L’une des plus grandes différences entre l’époque que nous vivons depuis, disons, 1990 environ, et la précédente, est que certains mots paraissent être devenus indicibles. On pouvait, par exemple, dire « socialisme », il y a vingt-cinq ans ; cela risquait de soulever un débat, s’agissait-il d’une utopie, d’un rêve ? Ou encore, on pouvait demander : le socialisme dont vous parlez, est-il compatible avec la démocratie, historiquement une certaine forme de socialisme n’a-t-elle pas eu partie liée avec le « totalitarisme » ? Les débats pouvaient être vifs, violents même, mais ils avaient lieu, parce que « socialisme », tout comme « communisme », « marxisme » étaient dicibles, on pouvait légitimement les faire intervenir dans une conversation.
Jusqu’à il y a très peu de temps (quelques mois à peine), on pouvait penser sérieusement que nous étions entrés dans un autre régime de discours. Sans aller jusqu’à proclamer la « fin de l’histoire » et à penser que le capitalisme et la démocratie libérale définissaient désormais le seul horizon des sociétés après le mur de Berlin, il fallait bien constater que même la « gauche de la gauche » française, par exemple, préférait parler de fonder un parti « anti-capitaliste » plutôt que d’avoir recours au vocabulaire classique de la gauche. On évitera à nos lecteurs de leur rappeler que l’histoire est imprévisible et que, parfois, elle donne l’impression de s’accélérer... n’empêche que, pour parler comme Raymond Aron, il semble bien que « History is on the move again ». À la fois un certain nombre de décisions prises par des gouvernements après le déclenchement de la crise financière récente et les discours que certains politiciens tiennent (jusqu’à « refonder le capitalisme ») indiquent que la chape de plomb qui a fait que des choses paraissaient aller de soi et que d’autres étaient devenues indicibles voire impensables ne pesait pas autant que l’on pouvait le croire sur les esprits.

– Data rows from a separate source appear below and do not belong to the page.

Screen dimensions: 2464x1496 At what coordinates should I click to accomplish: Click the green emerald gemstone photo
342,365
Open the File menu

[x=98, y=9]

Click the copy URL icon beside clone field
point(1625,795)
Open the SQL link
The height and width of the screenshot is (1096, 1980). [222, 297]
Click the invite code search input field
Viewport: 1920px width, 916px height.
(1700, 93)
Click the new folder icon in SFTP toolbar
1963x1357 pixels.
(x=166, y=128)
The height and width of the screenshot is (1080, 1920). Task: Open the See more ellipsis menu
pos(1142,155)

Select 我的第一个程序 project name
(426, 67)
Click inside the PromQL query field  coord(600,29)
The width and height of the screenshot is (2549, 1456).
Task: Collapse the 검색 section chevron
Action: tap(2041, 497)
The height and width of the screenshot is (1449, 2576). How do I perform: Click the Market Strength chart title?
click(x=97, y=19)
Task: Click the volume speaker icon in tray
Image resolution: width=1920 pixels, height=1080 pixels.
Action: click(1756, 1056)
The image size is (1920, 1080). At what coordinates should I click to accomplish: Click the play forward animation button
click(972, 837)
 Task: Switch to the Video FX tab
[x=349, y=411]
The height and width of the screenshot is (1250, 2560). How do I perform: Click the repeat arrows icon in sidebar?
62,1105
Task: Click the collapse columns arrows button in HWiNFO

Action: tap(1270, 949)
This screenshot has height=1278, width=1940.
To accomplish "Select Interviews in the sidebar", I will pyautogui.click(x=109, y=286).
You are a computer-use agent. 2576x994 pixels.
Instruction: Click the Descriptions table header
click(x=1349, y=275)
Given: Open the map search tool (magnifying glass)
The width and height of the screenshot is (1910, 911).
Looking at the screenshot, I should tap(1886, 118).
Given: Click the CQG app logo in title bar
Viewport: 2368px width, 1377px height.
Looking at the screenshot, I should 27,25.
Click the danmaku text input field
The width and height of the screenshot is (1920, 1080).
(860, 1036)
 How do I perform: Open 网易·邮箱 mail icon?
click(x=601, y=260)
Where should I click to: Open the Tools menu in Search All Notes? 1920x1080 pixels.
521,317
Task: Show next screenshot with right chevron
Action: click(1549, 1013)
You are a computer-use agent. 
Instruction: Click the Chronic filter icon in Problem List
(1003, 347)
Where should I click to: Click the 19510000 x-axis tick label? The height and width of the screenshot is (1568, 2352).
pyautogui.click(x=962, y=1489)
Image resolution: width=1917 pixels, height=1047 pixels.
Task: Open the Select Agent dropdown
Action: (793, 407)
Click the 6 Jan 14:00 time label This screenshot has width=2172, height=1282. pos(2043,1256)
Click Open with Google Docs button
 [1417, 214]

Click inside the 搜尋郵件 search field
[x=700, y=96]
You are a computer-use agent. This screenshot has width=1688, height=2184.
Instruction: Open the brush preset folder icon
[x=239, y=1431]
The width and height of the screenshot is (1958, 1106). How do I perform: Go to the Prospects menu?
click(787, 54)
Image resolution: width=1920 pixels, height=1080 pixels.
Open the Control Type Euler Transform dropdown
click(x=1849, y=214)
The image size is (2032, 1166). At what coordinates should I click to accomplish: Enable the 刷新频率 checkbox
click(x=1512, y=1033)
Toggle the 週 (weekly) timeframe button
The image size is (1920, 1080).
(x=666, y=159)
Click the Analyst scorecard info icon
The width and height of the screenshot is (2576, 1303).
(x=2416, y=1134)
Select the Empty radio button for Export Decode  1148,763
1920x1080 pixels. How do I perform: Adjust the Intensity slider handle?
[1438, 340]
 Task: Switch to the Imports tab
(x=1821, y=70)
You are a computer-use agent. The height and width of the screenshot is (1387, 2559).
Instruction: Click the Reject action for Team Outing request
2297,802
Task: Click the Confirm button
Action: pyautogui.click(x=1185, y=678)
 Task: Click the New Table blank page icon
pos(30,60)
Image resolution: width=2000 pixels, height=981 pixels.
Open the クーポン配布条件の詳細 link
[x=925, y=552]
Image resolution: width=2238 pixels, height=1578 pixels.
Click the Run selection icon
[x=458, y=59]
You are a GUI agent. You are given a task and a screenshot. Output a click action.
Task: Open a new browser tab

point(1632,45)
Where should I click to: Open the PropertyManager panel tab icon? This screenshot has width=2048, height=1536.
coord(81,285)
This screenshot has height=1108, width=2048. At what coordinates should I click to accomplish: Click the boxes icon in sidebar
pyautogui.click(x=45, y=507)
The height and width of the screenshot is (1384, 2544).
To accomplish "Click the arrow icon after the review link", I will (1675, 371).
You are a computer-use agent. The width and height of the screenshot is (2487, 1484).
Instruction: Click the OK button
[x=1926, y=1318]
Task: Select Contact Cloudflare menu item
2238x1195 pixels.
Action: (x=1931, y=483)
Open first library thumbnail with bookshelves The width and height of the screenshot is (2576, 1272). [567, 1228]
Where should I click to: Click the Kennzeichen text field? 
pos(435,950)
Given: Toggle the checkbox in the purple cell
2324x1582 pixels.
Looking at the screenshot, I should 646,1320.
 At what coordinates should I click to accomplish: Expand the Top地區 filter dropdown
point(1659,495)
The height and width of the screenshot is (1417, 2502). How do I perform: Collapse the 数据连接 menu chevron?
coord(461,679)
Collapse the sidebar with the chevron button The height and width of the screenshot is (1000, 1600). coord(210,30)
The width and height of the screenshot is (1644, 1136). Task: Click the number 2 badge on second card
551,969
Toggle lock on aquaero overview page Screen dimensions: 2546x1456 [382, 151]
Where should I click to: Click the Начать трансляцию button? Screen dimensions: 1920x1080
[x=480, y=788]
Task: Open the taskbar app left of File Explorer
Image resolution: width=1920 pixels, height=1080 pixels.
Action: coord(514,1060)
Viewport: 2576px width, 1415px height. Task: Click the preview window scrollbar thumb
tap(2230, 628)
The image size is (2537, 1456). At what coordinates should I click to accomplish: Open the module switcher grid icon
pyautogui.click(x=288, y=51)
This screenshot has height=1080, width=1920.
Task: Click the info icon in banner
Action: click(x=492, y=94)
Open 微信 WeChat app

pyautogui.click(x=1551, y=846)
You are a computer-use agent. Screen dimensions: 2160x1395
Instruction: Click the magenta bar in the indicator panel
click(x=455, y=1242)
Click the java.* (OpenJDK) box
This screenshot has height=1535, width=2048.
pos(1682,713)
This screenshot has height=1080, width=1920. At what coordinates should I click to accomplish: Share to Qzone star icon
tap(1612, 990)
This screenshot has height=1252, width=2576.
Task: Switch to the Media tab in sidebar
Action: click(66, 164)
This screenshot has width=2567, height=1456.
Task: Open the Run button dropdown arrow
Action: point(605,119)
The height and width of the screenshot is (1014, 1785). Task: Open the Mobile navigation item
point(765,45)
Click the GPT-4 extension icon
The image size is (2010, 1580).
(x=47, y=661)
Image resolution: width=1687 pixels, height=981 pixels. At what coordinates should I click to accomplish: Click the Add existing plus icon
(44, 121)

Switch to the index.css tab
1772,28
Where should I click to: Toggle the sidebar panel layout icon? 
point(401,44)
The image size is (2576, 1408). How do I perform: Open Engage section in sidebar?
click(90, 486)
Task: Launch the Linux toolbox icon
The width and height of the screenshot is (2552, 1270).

Le « capitalisme » paraît ainsi soudainement être redevenu un objet légitime d’interrogation. On se demande non seulement ce que sont les effets qu’il induit – mais s’il est inévitable, fatal, s’il peut éventuellement être remplacé par autre chose. Pour répondre, il faut d’abord comprendre ce qu’il est et peut-être, surtout, les sources de la séduction qu’il opère (opérait ?) sur les esprits : à quels affects correspond-il, quelles passions, quels désirs mobilise-t-il ? C’est en cherchant à répondre à la question : « Le capitalisme est-il une fatalité ? » que nos contributeurs ont été amenés à poser ces questions, qu’ils discutent, on le constatera, à partir de perspectives très différentes voire opposées.